> _Exercise directions_
The entries below hold a line with "This screenshot has height=630, width=1200." and a line with "Task: Switch to the Embeddings tab". Return those lines and all that lie between them, exactly and only.

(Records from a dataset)
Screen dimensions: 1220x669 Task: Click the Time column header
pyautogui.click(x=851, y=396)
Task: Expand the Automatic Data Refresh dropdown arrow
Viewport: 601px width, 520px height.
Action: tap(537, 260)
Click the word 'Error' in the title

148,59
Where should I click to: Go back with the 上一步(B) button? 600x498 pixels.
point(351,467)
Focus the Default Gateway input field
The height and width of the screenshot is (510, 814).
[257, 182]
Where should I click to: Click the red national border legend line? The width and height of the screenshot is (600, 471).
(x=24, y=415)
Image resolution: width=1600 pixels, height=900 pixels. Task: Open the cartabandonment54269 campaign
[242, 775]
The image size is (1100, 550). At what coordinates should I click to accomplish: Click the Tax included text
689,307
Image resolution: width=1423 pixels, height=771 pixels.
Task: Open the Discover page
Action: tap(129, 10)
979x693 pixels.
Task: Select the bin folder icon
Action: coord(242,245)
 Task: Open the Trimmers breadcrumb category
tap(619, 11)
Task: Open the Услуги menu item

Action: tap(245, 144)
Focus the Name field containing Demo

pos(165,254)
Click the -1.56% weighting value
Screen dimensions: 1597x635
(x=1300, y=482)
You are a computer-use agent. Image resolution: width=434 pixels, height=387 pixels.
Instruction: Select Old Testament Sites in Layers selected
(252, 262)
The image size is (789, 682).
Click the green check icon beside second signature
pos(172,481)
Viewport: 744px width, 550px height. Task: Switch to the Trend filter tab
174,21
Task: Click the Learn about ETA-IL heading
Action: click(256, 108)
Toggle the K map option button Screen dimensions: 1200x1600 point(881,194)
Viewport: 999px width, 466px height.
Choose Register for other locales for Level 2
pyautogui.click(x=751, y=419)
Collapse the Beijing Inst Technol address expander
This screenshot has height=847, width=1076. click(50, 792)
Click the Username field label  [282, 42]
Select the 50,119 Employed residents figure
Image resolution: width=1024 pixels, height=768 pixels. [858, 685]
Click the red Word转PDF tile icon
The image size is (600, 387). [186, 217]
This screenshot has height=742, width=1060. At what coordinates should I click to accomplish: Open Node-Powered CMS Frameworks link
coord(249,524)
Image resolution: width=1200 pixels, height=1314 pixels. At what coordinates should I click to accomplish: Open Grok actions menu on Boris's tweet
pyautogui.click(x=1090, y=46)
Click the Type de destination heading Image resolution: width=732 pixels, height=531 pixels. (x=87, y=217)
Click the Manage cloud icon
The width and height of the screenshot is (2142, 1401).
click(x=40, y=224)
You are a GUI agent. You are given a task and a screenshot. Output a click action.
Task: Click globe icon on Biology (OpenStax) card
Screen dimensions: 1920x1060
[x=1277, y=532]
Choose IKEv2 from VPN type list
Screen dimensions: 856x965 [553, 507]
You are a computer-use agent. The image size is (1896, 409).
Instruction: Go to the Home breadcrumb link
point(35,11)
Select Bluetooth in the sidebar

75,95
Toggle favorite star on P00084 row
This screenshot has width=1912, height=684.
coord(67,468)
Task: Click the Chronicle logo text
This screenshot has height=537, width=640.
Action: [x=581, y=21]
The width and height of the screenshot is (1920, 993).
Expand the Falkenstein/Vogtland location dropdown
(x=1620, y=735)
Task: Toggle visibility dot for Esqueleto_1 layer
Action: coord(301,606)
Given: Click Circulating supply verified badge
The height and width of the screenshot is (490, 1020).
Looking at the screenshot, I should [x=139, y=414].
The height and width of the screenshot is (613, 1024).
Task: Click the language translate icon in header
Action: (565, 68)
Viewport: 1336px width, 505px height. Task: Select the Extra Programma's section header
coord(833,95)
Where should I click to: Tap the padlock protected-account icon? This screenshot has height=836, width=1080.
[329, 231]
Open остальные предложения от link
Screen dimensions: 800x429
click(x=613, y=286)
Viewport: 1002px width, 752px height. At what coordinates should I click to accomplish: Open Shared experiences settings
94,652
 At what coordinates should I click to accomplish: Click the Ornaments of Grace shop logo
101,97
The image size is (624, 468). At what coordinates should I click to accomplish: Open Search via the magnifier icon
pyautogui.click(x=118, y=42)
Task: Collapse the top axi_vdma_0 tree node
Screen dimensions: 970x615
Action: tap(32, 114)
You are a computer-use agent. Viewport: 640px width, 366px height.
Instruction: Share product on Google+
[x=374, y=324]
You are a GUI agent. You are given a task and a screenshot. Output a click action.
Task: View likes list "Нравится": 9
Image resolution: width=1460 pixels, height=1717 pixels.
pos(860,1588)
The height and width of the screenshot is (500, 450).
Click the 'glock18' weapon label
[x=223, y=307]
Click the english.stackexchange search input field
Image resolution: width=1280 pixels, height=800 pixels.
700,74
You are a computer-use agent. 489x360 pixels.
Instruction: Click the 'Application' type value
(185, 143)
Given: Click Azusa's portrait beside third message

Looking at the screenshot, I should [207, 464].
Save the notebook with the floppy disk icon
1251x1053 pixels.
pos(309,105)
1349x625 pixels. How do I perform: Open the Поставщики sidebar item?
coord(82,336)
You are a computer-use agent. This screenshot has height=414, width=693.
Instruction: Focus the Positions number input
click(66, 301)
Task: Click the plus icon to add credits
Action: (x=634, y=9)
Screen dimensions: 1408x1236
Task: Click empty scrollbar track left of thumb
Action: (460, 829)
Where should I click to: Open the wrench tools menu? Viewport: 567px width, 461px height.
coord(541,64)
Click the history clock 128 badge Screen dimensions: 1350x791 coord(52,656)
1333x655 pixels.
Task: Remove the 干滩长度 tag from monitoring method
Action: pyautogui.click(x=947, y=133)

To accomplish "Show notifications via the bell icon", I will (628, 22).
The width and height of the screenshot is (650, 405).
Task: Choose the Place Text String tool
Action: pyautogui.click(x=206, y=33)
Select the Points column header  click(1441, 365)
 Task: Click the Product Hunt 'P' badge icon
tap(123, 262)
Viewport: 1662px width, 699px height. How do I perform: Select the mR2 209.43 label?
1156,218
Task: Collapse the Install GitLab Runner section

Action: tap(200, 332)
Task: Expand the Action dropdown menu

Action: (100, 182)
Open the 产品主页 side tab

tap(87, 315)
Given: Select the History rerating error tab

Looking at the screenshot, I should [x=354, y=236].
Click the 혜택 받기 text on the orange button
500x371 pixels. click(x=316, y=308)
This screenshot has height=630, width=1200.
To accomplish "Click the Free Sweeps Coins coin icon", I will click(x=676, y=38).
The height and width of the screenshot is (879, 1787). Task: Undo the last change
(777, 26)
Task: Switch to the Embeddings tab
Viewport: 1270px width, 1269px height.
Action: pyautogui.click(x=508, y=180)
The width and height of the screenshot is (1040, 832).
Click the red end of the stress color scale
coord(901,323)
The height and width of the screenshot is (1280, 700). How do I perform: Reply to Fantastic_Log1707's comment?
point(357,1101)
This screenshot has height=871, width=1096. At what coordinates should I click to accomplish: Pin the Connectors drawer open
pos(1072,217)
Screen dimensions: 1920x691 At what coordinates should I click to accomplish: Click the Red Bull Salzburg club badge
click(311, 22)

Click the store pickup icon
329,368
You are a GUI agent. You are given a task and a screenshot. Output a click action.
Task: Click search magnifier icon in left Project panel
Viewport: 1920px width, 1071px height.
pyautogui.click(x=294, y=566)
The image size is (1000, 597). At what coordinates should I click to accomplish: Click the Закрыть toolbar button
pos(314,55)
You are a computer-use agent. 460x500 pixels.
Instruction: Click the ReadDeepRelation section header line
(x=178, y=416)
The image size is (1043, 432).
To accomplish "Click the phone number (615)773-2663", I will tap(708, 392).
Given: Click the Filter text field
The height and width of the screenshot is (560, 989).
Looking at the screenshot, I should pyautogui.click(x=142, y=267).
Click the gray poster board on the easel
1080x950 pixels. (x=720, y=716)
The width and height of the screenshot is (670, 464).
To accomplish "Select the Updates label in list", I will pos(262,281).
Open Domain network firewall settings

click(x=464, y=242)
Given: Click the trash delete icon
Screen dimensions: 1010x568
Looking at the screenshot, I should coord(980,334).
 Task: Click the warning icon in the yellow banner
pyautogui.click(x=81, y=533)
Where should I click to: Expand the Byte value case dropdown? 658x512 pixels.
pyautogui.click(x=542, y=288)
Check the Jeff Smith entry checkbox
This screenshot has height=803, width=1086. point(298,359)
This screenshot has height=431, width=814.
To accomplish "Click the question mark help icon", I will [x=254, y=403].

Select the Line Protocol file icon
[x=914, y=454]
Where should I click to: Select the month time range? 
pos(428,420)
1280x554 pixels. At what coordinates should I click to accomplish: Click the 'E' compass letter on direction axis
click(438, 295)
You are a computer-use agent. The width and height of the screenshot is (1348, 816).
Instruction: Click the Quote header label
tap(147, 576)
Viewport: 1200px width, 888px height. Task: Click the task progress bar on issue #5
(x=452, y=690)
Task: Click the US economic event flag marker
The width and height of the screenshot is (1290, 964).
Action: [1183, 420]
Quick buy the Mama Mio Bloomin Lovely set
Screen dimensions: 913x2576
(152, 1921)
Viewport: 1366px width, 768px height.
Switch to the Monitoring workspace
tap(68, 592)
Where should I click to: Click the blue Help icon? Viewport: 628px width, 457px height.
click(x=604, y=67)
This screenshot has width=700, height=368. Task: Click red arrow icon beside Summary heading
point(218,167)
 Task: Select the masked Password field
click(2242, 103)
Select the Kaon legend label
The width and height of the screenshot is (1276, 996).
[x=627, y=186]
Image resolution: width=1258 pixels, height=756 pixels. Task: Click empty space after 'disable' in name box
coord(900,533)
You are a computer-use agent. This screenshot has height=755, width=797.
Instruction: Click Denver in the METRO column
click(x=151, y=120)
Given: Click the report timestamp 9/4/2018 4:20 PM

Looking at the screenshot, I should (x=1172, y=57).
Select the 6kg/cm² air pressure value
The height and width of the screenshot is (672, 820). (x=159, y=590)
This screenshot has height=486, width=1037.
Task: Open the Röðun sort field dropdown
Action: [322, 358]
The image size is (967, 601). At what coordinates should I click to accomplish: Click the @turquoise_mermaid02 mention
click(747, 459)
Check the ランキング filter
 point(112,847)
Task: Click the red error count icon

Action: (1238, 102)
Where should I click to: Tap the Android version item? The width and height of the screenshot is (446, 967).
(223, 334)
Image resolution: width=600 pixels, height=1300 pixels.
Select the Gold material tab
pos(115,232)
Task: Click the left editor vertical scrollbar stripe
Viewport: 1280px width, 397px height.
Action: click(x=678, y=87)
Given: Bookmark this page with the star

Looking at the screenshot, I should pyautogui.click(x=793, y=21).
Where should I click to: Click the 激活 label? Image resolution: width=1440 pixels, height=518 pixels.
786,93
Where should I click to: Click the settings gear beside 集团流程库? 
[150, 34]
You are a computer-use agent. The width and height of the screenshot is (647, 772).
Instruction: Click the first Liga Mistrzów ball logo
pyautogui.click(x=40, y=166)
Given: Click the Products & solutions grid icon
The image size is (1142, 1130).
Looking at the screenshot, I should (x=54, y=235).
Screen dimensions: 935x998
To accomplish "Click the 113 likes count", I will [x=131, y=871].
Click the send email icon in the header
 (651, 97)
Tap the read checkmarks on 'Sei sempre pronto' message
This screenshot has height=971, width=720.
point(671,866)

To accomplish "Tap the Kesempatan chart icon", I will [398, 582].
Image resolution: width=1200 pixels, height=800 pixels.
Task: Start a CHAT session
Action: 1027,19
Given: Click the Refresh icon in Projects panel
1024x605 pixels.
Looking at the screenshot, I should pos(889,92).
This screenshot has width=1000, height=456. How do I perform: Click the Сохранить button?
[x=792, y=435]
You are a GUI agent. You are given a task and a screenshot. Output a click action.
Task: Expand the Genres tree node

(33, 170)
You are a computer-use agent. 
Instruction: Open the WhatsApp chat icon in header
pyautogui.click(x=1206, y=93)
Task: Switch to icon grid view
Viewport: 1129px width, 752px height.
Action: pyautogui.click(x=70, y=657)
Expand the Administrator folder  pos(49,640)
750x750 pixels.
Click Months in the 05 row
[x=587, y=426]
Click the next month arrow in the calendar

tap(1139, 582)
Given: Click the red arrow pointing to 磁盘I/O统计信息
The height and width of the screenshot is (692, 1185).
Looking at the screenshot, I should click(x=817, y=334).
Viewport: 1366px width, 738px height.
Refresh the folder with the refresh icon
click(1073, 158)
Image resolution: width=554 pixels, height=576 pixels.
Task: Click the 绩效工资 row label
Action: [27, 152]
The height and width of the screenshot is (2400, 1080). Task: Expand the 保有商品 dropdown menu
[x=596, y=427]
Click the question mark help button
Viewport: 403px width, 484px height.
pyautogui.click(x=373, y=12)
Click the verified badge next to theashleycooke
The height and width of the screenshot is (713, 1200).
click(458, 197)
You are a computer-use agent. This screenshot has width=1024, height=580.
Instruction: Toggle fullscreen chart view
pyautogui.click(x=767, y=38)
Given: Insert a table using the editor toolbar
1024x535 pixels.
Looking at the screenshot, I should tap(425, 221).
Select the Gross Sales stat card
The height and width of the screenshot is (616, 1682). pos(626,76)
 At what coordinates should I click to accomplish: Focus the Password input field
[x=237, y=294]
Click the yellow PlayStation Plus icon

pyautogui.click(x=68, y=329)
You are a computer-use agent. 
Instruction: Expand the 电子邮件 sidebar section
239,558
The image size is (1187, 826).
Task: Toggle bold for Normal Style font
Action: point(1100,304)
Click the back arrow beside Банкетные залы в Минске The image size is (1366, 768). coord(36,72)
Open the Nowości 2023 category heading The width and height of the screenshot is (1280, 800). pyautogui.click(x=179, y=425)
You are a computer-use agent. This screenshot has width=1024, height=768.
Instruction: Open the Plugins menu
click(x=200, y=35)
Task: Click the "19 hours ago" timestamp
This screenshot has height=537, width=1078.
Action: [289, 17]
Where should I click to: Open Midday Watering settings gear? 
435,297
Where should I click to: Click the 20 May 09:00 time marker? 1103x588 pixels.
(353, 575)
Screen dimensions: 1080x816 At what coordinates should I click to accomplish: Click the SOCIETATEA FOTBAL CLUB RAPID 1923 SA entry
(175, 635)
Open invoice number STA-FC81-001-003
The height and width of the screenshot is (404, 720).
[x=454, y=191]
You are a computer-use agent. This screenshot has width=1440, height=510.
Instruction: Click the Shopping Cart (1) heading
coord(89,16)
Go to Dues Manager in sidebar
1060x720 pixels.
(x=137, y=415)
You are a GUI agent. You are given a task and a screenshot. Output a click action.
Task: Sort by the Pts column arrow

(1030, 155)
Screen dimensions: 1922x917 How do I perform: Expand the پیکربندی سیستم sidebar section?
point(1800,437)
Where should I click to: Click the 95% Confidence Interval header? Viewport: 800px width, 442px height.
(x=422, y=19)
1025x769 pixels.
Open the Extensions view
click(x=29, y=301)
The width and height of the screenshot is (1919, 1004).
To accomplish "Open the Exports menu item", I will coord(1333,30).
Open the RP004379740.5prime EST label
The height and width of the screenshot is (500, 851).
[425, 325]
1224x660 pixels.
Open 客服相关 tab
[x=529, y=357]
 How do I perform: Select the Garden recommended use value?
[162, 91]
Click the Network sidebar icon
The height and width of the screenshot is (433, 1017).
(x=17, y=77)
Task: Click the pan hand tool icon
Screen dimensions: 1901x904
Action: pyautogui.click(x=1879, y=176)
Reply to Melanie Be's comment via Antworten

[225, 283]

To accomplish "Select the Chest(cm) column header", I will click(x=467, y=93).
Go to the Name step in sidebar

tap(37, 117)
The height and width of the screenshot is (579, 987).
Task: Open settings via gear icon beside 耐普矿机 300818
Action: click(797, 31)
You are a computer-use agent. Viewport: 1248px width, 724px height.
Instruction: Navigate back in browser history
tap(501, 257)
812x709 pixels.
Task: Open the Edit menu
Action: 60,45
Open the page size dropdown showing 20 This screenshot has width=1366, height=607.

> _Result below_
This screenshot has height=630, width=1200.
To accomplish "Click the Free Sweeps Coins coin icon", I will click(x=676, y=38).
The height and width of the screenshot is (879, 1787). Task: Undo the last change
(777, 26)
Task: Switch to the Embeddings tab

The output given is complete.